Random Forest has one other wrinkle – when choosing amongst the candidate predictors for each split, the Random Forest method will choose from a randomly selected subset of the predictors. The reasoning for this given in ISLR is intuitive: if there is one predictor that predicts quite well for the sample, it will always be selected and little emphasis will be on predictors aside from this one. By randomly leaving it out, some trees are forced to fit without that predictor, so they won’t all look the same. When you don’t take the subset, you are bagging. When you do take a subset, you are estimating a random forest

You won’t need to use this on your Project 2, it’s purely for your own info. Random forests are common out in the world, and are useful to know especially since you already know the fundamental element of it – the tree.

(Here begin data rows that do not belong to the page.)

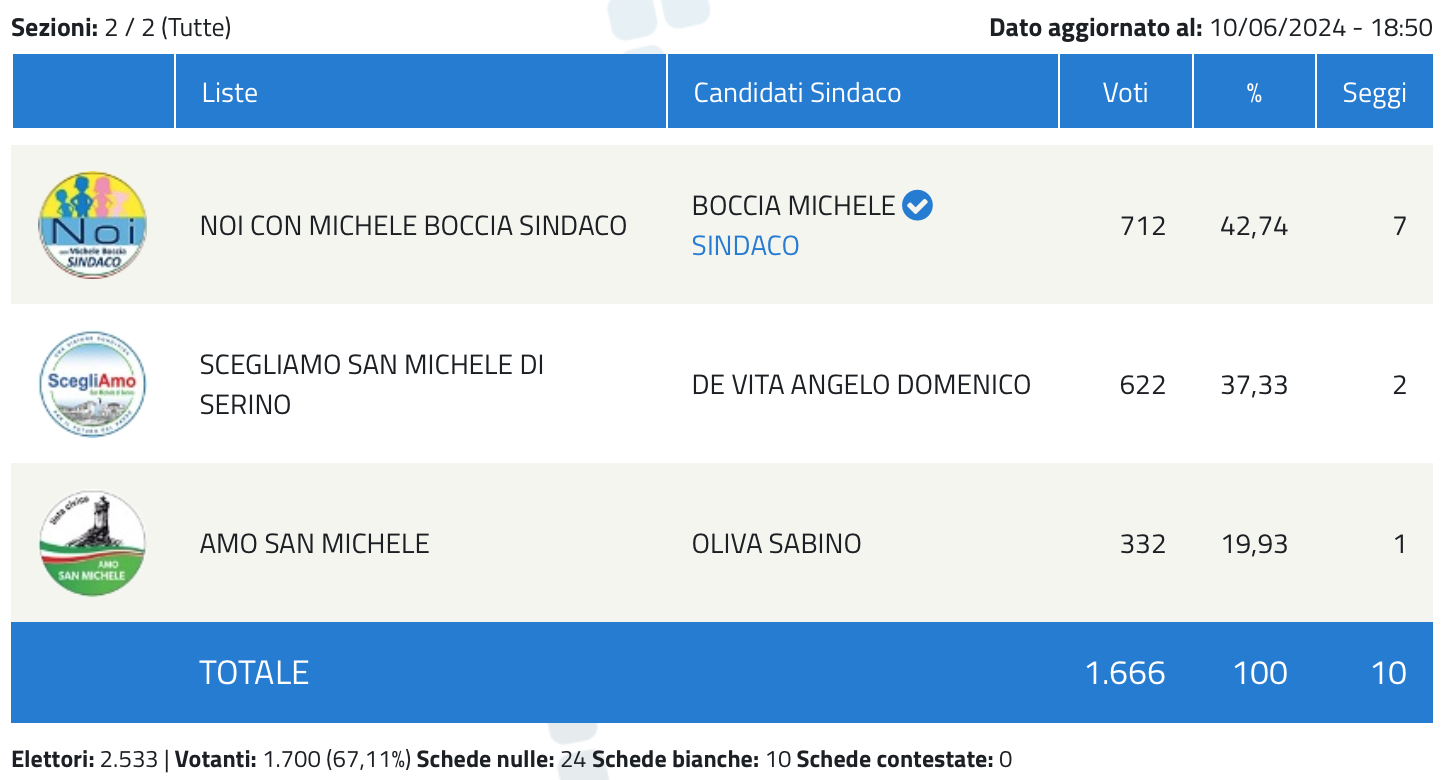Click the blue verified checkmark beside Boccia Michele
The image size is (1448, 780).
[x=917, y=206]
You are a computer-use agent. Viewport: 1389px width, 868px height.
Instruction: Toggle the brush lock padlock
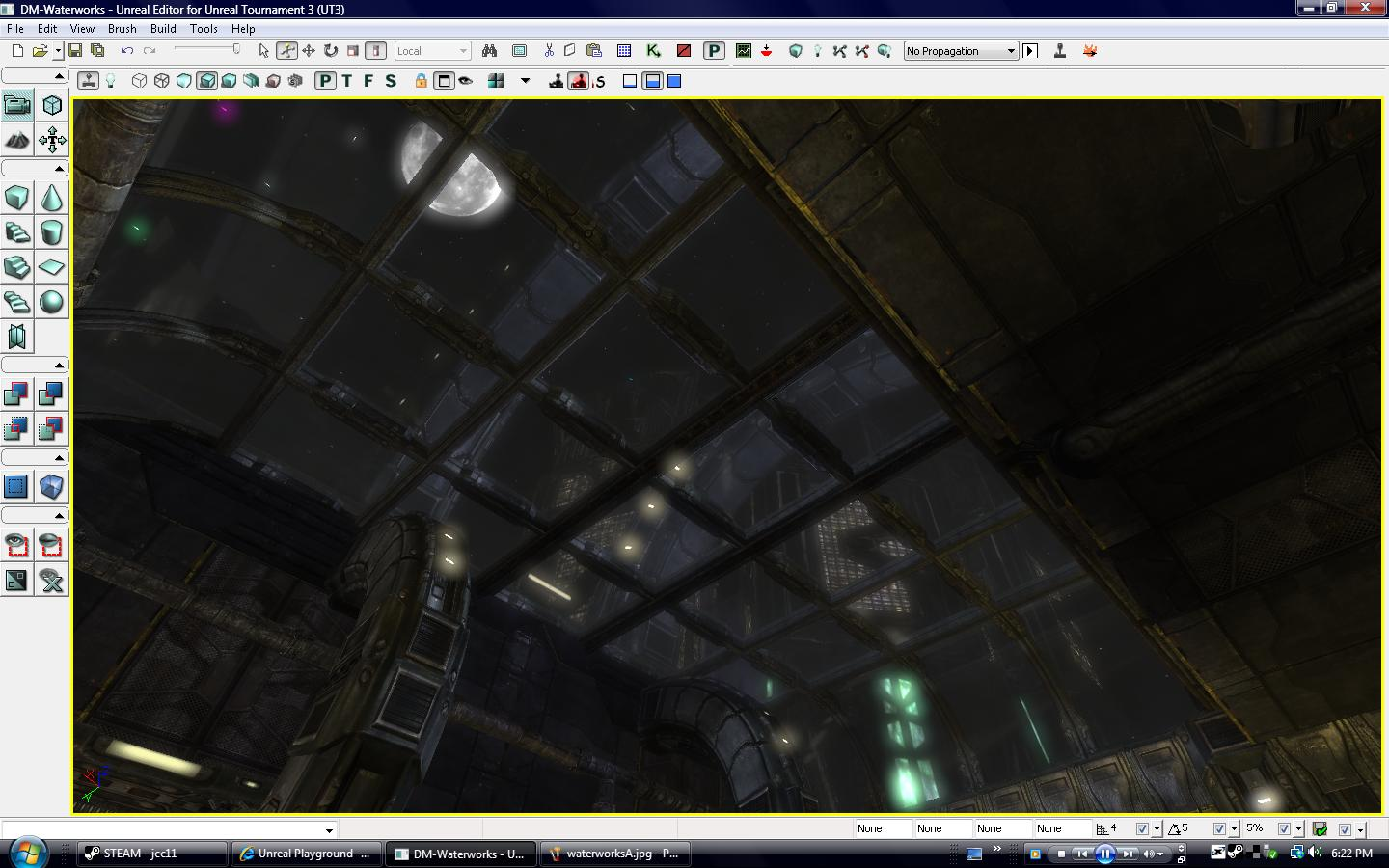pyautogui.click(x=422, y=81)
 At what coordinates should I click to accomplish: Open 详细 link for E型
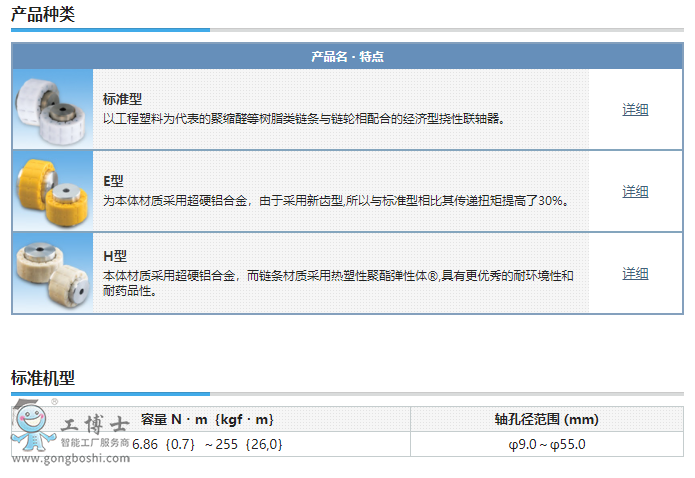(635, 191)
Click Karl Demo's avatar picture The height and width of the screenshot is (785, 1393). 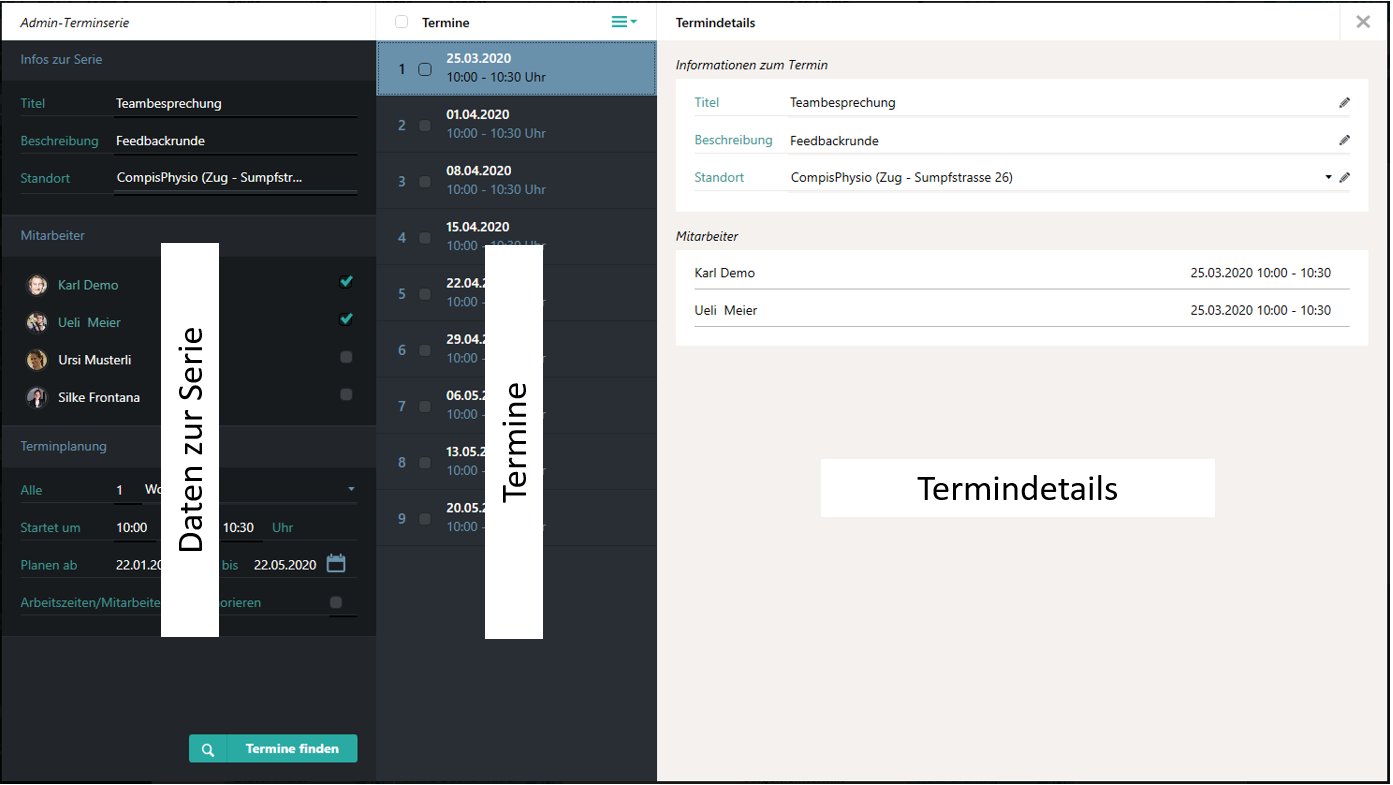coord(37,285)
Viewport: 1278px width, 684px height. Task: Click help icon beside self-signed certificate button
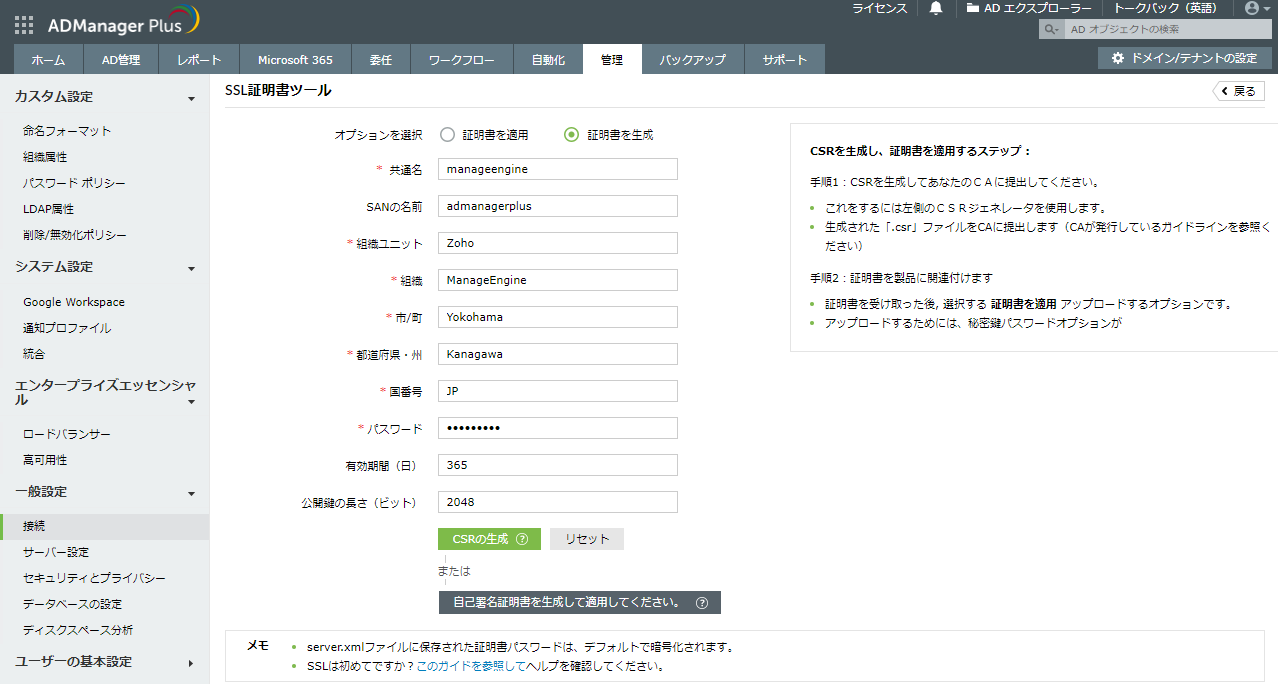pos(702,603)
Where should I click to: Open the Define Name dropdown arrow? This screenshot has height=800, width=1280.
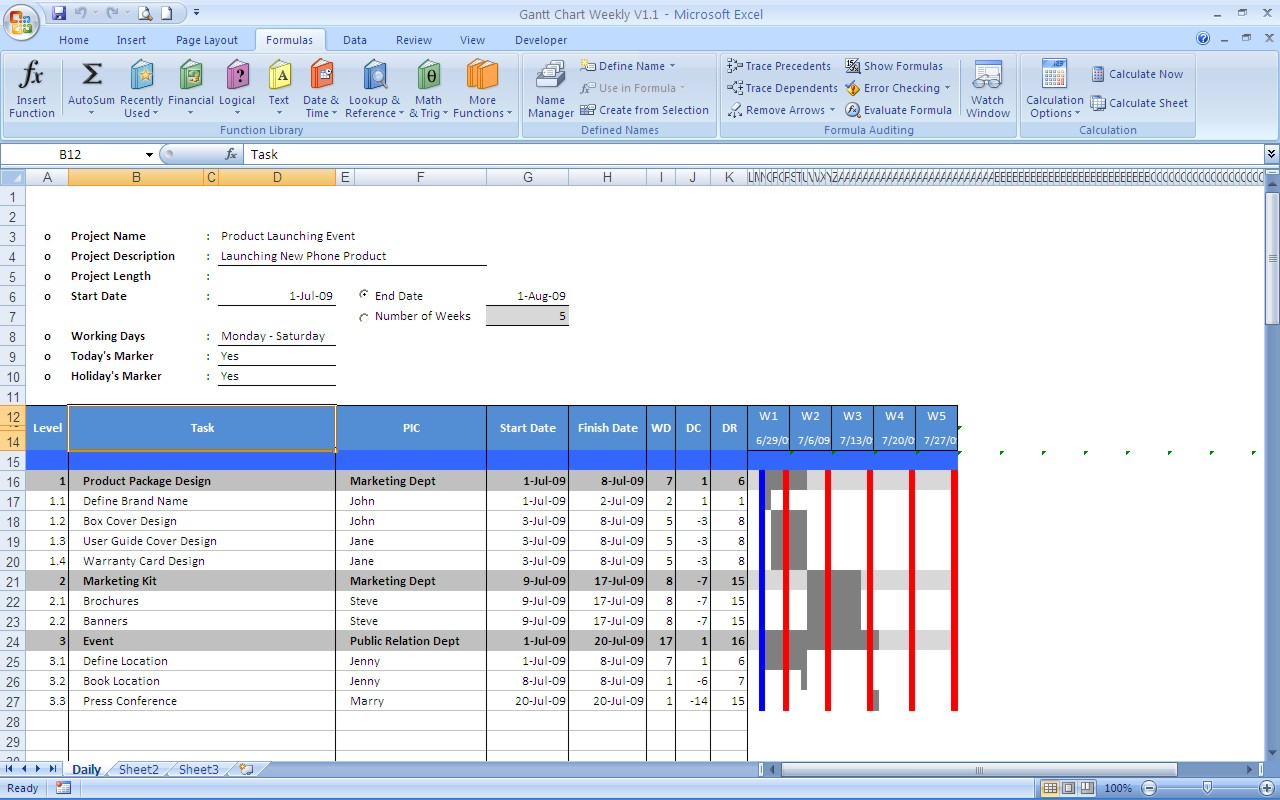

More examples of bias, variance, and model flexibility

If we have time, we can dive back into a little more about model flexibility, bias, and variance….

Model Flexibility

Let’s return to the simulated dataset we used occaisionally in the linear regression content. Recall there was a single feature $x$ with the following properties:

# define regression function
cubic_mean = function(x) {
  1 - 2 * x - 3 * x ^ 2 + 5 * x ^ 3
}

We then generated some data around this function with some added noise:

# define full data generating process
gen_slr_data = function(sample_size = 100, mu) {
  x = runif(n = sample_size, min = -1, max = 1)
  y = mu(x) + rnorm(n = sample_size)
  tibble(x, y)
}

After defining the data generating process, we generate and split the data.

# simulate entire dataset
set.seed(3)
sim_slr_data = gen_slr_data(sample_size = 100, mu = cubic_mean)

# test-train split
slr_trn_idx = sample(nrow(sim_slr_data), size = 0.8 * nrow(sim_slr_data))
slr_trn = sim_slr_data[slr_trn_idx, ]
slr_tst = sim_slr_data[-slr_trn_idx, ]

# estimation-validation split
slr_est_idx = sample(nrow(slr_trn), size = 0.8 * nrow(slr_trn))
slr_est = slr_trn[slr_est_idx, ]
slr_val = slr_trn[-slr_est_idx, ]

# check data
head(slr_trn, n = 10)

# A tibble: 10 × 2
        x      y
    <dbl>  <dbl>
 1  0.573 -1.18 
 2  0.807  0.576
 3  0.272 -0.973
 4 -0.813 -1.78 
 5 -0.161  0.833
 6  0.736  1.07 
 7 -0.242  2.97 
 8  0.520 -1.64 
 9 -0.664  0.269
10 -0.777 -2.02

For validating models, we will use RMSE.

# helper function for calculating RMSE
calc_rmse = function(actual, predicted) {
  sqrt(mean((actual - predicted) ^ 2))
}

Let’s check how linear, k-nearest neighbors, and decision tree models fit to this data make errors, while paying attention to their flexibility.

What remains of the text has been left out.